Dictionary string comparisons!
saferepr()
first sets up the pprint
pretty-printing machinery, meaning it takes care of things like sorting keys in dictionaries.
This is great! This is really handy when writing unit tests that need to compare, say, logging of data.
See, modern versions of CPython 3 will preserve insertion order of keys into dictionaries, which can be nice but aren’t always great for comparison purposes. If you’re writing a unit test, you probably want to feel confident about the string you’re comparing against.

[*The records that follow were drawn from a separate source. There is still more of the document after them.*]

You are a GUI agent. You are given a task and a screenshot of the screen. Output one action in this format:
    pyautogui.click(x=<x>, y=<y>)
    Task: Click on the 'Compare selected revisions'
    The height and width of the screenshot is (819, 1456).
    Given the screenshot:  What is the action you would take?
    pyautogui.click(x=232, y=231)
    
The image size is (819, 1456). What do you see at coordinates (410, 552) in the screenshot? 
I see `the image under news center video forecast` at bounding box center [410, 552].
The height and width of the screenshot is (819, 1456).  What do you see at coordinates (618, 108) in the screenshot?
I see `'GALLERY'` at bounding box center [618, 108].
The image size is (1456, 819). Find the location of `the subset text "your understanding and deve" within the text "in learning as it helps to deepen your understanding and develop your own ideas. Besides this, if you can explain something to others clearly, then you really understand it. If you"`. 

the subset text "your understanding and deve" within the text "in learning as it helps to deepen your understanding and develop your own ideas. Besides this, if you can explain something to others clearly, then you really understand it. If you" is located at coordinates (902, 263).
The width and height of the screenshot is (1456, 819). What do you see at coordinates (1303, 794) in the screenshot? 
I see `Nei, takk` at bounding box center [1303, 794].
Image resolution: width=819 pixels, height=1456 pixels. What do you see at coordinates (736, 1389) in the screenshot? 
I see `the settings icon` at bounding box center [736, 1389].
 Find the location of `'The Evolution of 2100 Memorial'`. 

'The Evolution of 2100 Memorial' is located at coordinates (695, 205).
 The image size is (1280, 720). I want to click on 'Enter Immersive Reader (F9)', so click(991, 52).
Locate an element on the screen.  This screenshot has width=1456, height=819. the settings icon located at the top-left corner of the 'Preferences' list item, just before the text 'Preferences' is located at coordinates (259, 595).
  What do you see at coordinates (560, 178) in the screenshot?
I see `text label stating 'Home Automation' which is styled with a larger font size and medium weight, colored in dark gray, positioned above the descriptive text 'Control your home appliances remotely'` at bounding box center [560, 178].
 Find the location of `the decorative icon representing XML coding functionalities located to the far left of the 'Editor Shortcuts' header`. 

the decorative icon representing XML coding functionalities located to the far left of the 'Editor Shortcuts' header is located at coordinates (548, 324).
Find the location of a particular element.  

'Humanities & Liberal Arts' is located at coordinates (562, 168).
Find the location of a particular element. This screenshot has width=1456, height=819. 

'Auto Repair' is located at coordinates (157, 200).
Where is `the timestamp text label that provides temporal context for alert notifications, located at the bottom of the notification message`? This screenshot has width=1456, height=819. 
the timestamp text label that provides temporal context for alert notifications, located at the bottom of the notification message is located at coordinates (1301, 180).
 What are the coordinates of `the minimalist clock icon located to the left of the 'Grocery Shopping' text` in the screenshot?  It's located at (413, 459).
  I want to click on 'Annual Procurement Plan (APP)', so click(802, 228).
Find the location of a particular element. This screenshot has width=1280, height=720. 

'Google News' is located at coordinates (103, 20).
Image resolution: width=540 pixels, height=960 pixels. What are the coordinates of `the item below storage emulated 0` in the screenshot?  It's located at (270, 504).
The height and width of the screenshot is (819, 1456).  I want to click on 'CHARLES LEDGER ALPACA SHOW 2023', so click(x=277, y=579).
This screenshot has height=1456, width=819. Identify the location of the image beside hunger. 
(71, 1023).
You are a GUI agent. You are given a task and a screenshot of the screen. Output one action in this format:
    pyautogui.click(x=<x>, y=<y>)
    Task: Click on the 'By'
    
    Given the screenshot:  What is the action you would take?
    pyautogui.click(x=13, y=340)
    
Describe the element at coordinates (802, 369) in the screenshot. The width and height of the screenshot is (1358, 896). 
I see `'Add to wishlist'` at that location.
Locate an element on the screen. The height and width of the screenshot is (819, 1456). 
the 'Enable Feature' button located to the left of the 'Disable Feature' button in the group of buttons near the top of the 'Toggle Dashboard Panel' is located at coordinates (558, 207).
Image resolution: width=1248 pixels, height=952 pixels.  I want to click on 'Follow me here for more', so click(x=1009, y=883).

Let’s take a look at repr()
vs. saferepr()
with a basic dictionary.
>>> d = {}
>>> d['z'] = 1
>>> d['a'] = 2
>>> d['g'] = 3
>>>
>>> repr(d)
"{'z': 1, 'a': 2, 'g': 3}"
>>>
>>> from pprint import saferepr
>>> saferepr(d)
"{'a': 2, 'g': 3, 'z': 1}"
A nice, stable order. Now we don’t have to worry about a unit test breaking on different versions or implementations or with different logic.
saferepr()
will disable some of pprint
()`’s typical output limitations. There’s no max dictionary depth. There’s no max line width. You just get a nice, normalized string of data for comparison purposes.
But not for sets…
Okay, it’s not perfect. Sets will still use their standard representation (which seems to be iteration order), and this might be surprising given how dictionaries are handled.
Interestingly, pprint()
and pformat()
will sort keys if it needs to break them across multiple lines, but otherwise, nope.
For example:
>>> from random import choices
>>> import pprint
>>> import string
>>> s = set(choices(string.ascii_letters, k=25))
>>> repr(s)
"{'A', 'D', 'b', 'J', 'T', 'X', 'C', 'V', 'e', 'v', 'I', 'w', 'H', 'k', 'M', 't', 'U', 'o', 'W'}"
>>> pprint.saferepr(s)
"{'A', 'D', 'b', 'J', 'T', 'X', 'C', 'V', 'e', 'v', 'I', 'w', 'H', 'k', 'M', 't', 'U', 'o', 'W'}"
>>> pprint.pp(s)
{'A',
'C',
'D',
'H',
'I',
'J',
'M',
'T',
'U',
'V',
'W',
'X',
'b',
'e',
'k',
'o',
't',
'v',
'w'}
Ah well, can’t have everything we want.
Still, depending on what you’re comparing, this can be a very handy tool in your Python Standard Library toolset.